Source:
******

RE: Perception that Unicode is 16-bit (was: Re: Surrogate space i

From: Carl W. Brown (
Date: Thu Feb 22 2001 - 14:45:02 EST


You comment about Microsoft having pie in its face is a bit puzzling. They
based NT on Unicode 1.0 and Windows 2000 which was sent to manufacturing 15
months ago has surrogate support. For all its faults MS has been a big
promoter of Unicode.

What burns me up is Sun implementing a non-Unicode wchar_t or worse yet
Oracle proposing to encode surrogates into UTF-8 as two UCS-2 characters.
This bastardized UTF-8 will probably decode properly but it will not deal
with properly encoded UTF-8. Also non-plain 0 characters will take 6 bytes
instead of 4.


-----Original Message-----
From: Joel Rees []
Sent: Wednesday, February 21, 2001 8:55 PM
To: Unicode List
Cc: Unicode List
Subject: Re: Perception that Unicode is 16-bit (was: Re: Surrogate space


Would you mind if I re-post my reply that I forget to cc to the list?

******

Records for the task:
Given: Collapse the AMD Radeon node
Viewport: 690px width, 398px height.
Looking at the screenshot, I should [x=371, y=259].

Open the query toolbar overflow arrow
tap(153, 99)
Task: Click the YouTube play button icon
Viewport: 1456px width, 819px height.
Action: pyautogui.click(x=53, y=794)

******

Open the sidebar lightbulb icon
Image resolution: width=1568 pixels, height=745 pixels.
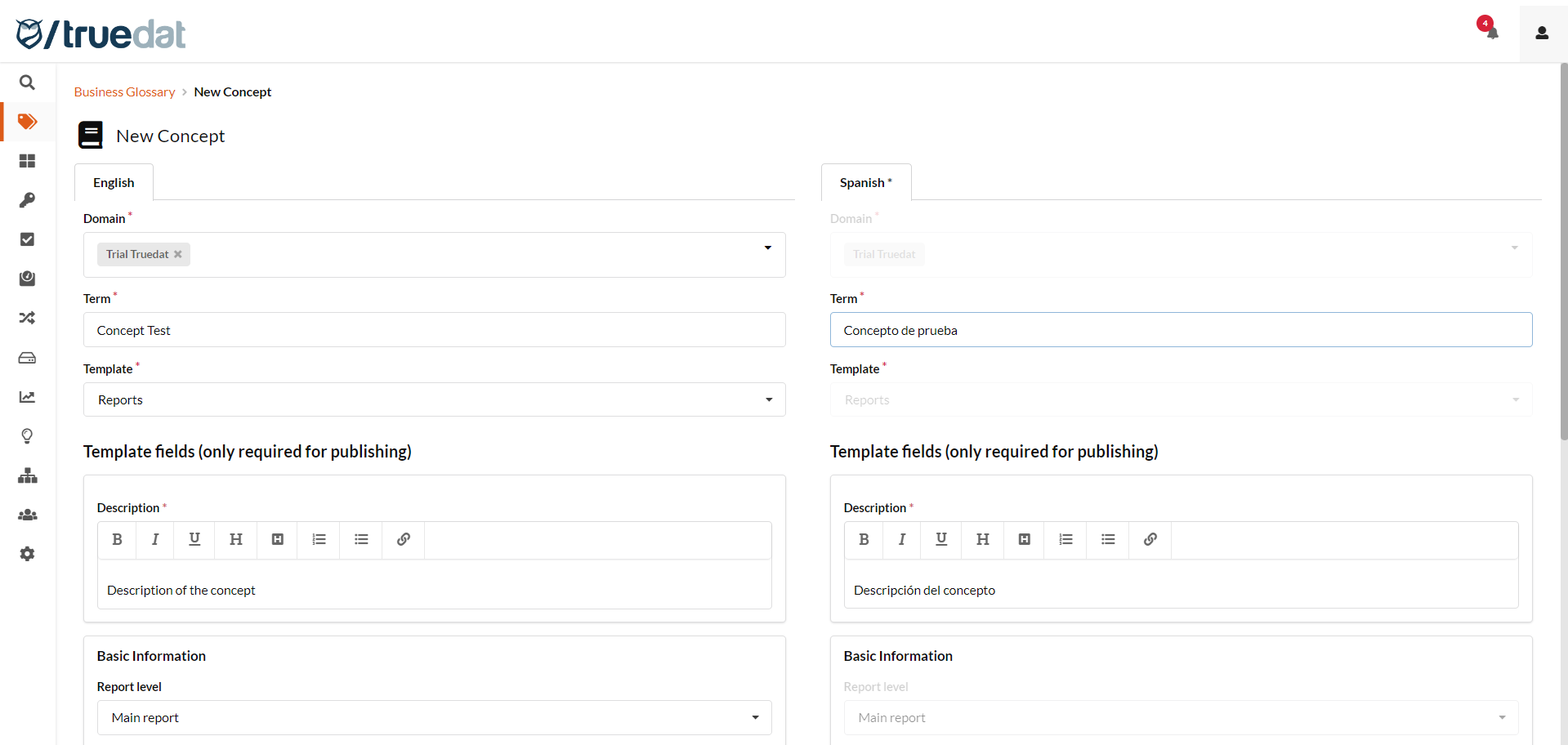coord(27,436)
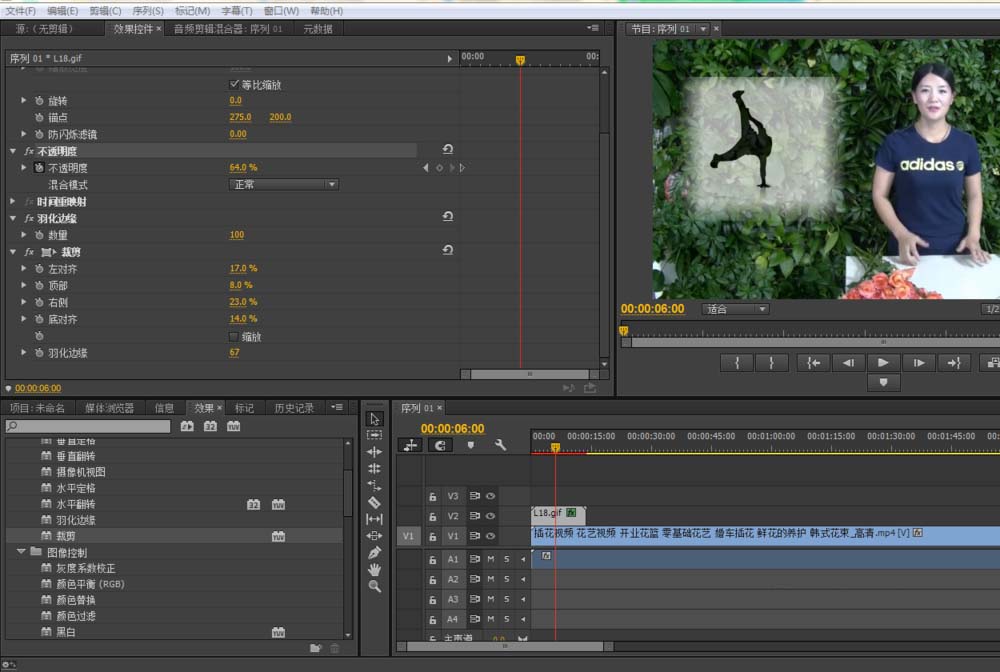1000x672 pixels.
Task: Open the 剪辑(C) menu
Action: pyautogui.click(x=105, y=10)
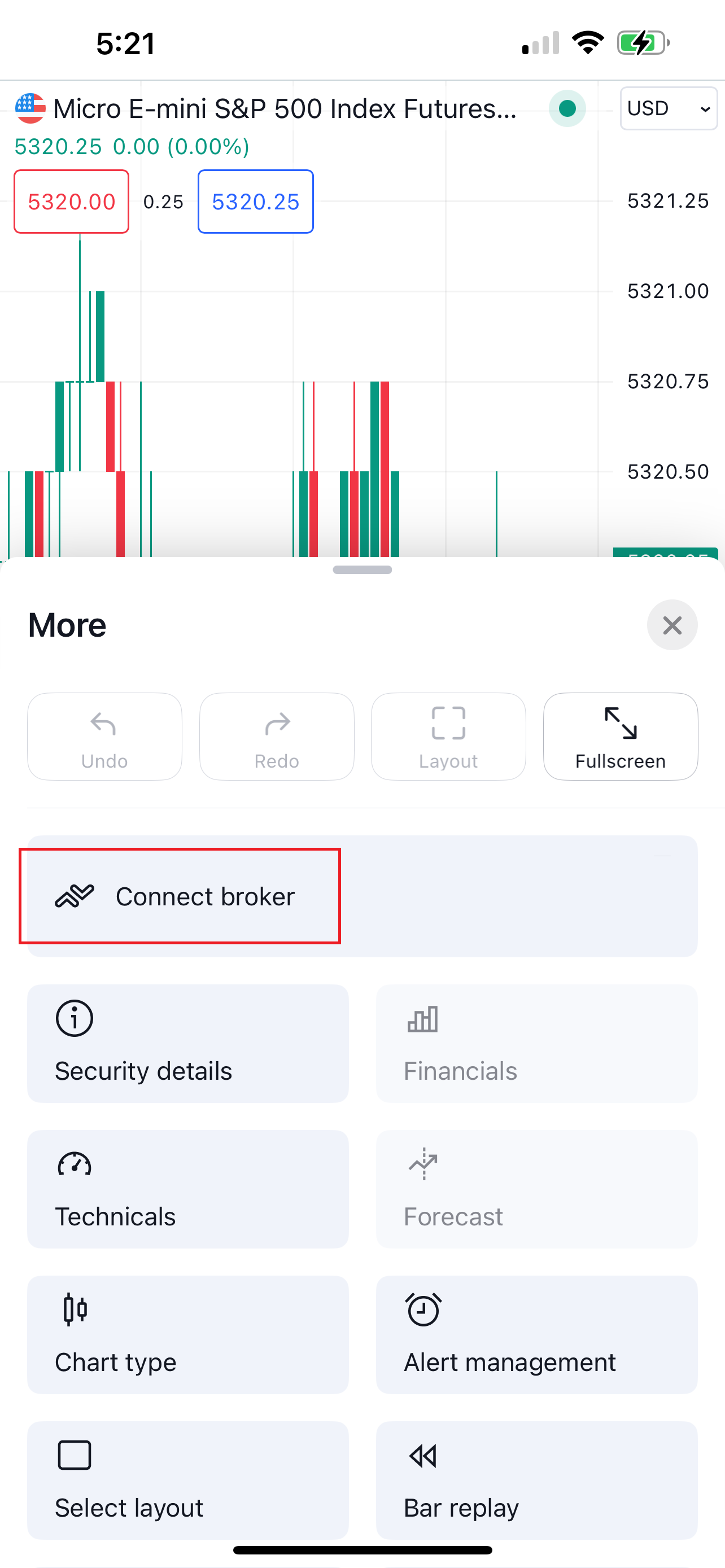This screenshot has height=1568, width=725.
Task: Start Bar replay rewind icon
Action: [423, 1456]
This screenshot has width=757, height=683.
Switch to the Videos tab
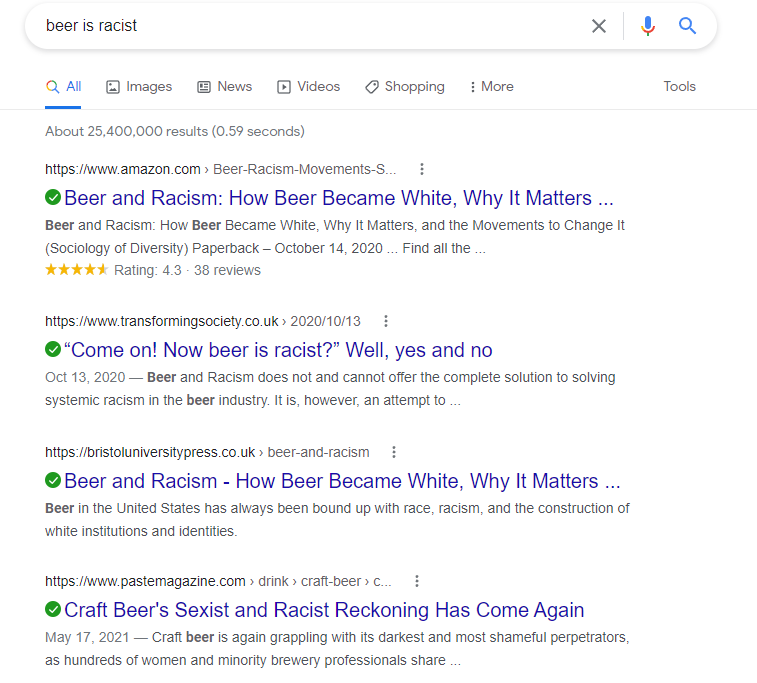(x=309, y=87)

******

Set exercise 1: Quote the passage of the Unicode post that begins at the words "What burns me" and stops after "instead of 4.".
Set exercise 2: In the rows, print the lines beginning at the one containing "Open the sidebar lightbulb icon" and ending with the one containing "(x=309, y=87)", both included. Omit the pictures.
These rows are unrelated to the Unicode mailing-list post.

Exercise response 1:
What burns me up is Sun implementing a non-Unicode wchar_t or worse yet
Oracle proposing to encode surrogates into UTF-8 as two UCS-2 characters.
This bastardized UTF-8 will probably decode properly but it will not deal
with properly encoded UTF-8. Also non-plain 0 characters will take 6 bytes
instead of 4.

Exercise response 2:
Open the sidebar lightbulb icon
Image resolution: width=1568 pixels, height=745 pixels.
coord(27,436)
1000x672 pixels.
Task: Open the 剪辑(C) menu
Action: pyautogui.click(x=105, y=10)
This screenshot has height=1568, width=725.
Task: Start Bar replay rewind icon
Action: [423, 1456]
This screenshot has width=757, height=683.
Switch to the Videos tab
(x=309, y=87)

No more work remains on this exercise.